Los tiempos cambian y los menús se adaptan. En Estados Unidos funcionan ya decenas de compañías especializadas en llevar la comida no a domicilio, sino directamente a la oficina. Los restaurantes de mesa y mantel han tenido que abrir secciones donde se sirve el timely lunch: almuerzo contrarreloj en media hora. Un minuto más, y tiene derecho a reclamar: «Me lo den gratis».
«El increíble hundimiento de la comida», titulaba el New York Times a toda página, mayo de 1997: «En este mundo corporativo, presidido por el despido libre, la presión laboral, el correo electrónico y las obligaciones familiares, una comida de sesenta minutos es todo un lujo».
«Hace tiempo que la comida dejó de ser un momento de deleite y evasión —apunta Mildred Culp, que dirige una consultoría de trabajo en Seattle—. La gente está obsesionada por ganar tiempo como sea, y una manera de hacerlo es renunciando a la hora del almuerzo».
El ejemplo está cundiendo en Europa: hasta nuestros vecinos franceses han renunciado en los últimos años al arte del buen comer. Según Le Fígaro, los galos le dedicaban al almuerzo una media de cuarenta minutos en 1997, casi una hora menos que en 1977. La costumbre tan americana del take out (comida para llevar a la oficina) se está imponiendo con la excusa de tener más tiempo.

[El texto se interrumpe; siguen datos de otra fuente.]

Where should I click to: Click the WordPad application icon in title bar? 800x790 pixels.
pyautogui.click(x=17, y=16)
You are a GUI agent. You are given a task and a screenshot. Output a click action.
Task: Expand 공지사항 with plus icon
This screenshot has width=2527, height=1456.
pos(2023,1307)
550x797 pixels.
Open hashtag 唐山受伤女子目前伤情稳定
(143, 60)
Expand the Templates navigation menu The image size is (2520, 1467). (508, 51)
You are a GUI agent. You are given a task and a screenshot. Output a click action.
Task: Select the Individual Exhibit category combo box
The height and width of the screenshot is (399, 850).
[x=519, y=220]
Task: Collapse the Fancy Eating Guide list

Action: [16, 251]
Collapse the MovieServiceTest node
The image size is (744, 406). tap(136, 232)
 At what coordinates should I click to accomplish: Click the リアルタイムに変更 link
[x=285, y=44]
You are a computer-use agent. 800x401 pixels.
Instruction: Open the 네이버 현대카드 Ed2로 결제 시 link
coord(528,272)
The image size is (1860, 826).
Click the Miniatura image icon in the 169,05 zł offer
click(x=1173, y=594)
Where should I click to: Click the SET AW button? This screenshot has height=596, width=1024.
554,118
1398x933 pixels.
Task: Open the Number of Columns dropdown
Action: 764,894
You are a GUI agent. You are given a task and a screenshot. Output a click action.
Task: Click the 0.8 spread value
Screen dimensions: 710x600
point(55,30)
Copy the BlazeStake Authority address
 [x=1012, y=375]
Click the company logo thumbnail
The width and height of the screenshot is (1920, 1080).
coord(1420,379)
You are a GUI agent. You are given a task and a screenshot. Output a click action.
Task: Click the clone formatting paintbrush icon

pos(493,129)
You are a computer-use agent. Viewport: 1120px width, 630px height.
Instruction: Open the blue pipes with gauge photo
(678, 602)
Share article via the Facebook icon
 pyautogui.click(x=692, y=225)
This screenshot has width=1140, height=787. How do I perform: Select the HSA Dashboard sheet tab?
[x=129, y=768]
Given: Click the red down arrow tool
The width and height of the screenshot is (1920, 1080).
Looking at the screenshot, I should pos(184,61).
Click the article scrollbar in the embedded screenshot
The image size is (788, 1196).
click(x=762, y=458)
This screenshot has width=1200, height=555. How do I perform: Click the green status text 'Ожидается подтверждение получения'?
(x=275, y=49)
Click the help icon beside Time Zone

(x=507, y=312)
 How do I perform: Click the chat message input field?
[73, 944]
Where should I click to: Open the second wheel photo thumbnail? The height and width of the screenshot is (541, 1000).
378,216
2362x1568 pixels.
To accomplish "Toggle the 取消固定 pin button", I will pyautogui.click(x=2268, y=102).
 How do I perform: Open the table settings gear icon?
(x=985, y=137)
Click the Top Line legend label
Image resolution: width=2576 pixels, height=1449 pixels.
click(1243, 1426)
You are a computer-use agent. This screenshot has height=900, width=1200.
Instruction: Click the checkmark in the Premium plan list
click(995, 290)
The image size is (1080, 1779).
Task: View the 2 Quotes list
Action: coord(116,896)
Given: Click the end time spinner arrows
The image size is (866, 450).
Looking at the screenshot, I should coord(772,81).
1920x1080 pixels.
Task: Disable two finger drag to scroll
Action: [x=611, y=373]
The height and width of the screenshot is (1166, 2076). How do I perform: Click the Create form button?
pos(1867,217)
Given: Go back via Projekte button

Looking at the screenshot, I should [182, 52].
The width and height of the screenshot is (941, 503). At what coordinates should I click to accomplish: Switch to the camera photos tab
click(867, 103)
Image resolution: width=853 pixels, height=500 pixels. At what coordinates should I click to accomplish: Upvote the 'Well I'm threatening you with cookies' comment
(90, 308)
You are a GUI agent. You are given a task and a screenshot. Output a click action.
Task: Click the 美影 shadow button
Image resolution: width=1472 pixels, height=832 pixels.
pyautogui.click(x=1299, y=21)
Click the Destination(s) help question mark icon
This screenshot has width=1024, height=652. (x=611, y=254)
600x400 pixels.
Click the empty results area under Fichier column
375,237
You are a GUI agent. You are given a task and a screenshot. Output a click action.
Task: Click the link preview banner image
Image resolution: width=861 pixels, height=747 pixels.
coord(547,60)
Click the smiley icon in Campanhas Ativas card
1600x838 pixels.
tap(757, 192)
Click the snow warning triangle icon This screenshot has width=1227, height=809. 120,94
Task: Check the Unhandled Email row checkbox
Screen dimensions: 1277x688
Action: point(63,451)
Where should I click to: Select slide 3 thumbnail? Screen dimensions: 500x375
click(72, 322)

Lo malo es que el tiempo «ganado» es más bien tiempo perdido: el reloj nos pisa siempre los talones y acabamos saliendo a la misma hora o incluso más tarde, comidos de ansiedad y con el estómago pidiéndonos a gritos algo reconfortante y caliente.
Lo dicho de París o de Manhattan, salvando las distancias, vale para Madrid o Barcelona. Aquí no tenemos yuppies haciendo cola en los puestos de perritos calientes, pero cada vez son más los que sacrifican la comida por el big mac (veinticinco millones de unidades al año) o por el bocata de turno en los McDonald's a la española.
Las dos o tres horas de antaño para el almuerzo pasaron a la historia. Siguiendo el ejemplo de las multinacionales, nuestras empresas se están adaptando a los nuevos tiempos: una hora para comer y gracias.
«Todos estos cambios estarían muy bien si nos sirvieran para aprovechar más racionalmente el tiempo y saliéramos de las oficinas a las cinco o a las seis de la tarde, pero lamentablemente no es así». Lo dice Lola Rodríguez, más de diez años de experiencia en selección de personal: «Estamos fundiendo los horarios españoles con los americanos, sus costumbres con las nuestras, y al final pasa lo que pasa, que la gente se va de casa a las ocho de la mañana y no regresa hasta las nueve o las diez de la noche».
¿Soluciones? Los hay que piensan que nada mejor para desacelerarse que tomárselo con calma a la hora de la comida. Primer plato, segundo y postre. Café, licor y palique para estirar lo más posible la sobremesa...
Roma, baluarte de la resistencia contra la invasión del fast food. Allí nació a primeros de los noventa la asociación Slow Food, en respuesta al desembarco de McDonald's. Cuentan ya con más de cuarenta mil miembros, repartidos en cuarenta países. Abogan por las comidas «lentas» y se niegan a medir los minutos por el rasero de las hamburguesas.